I am stuck in this dilapidated pile of sticks that I did not want but husband just HAD to have so he could “fix it up”. Yeah right! He has done NOTHING in the 7 years we have lived there except complain about the fact that so much needs to be done to the place.
Anyhow, a bigger problem, I fear that I have fallen out of love with him. I hate living in that house, he is critical and verbally insulting and he is a slob! It is getting to the point that I get sick to my stomach when I know its time for him to come home. I am trying to make every effort to work things out but I am just getting more and more resentful because I don’t feel he is trying. Any extra money we get he wants to spend on new tools or the barn and now he wants to build this huge shop and buy a new truck. Meanwhile our house is falling down.

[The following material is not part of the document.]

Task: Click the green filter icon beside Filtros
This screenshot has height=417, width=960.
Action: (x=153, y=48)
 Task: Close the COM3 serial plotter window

He used to be a neat, clean person but now he has gotten to where he doesn’t take as many baths anymore and he leaves his stinking clothes in the floor. (AND THEY STINK BAD!!!) He starts shedding when he comes in the door and he reminds me of pigpen off of Charlie Brown. (There are tools, shoes, and clothes all through the house) I like things neat but because of my health, I am not able to clean up after him like I used to. Not only that, but I am terrible allergic to dogs and he will go play with the dogs at the barn and then come in and I end up having to use my inhaler to breathe. I have even had to go to the hospital; the reaction has been so bad. He told me that if one of us had to go, he was keeping the dog so I might as well find some medication to treat the allergy.
I want out but I have no place to go. I feel trapped! I feel this nasty, moldy, dusty, dog hair infested house is making me sick! I need a safe place to go. I am so down and upset today. I am sick and tired of being sick and tired.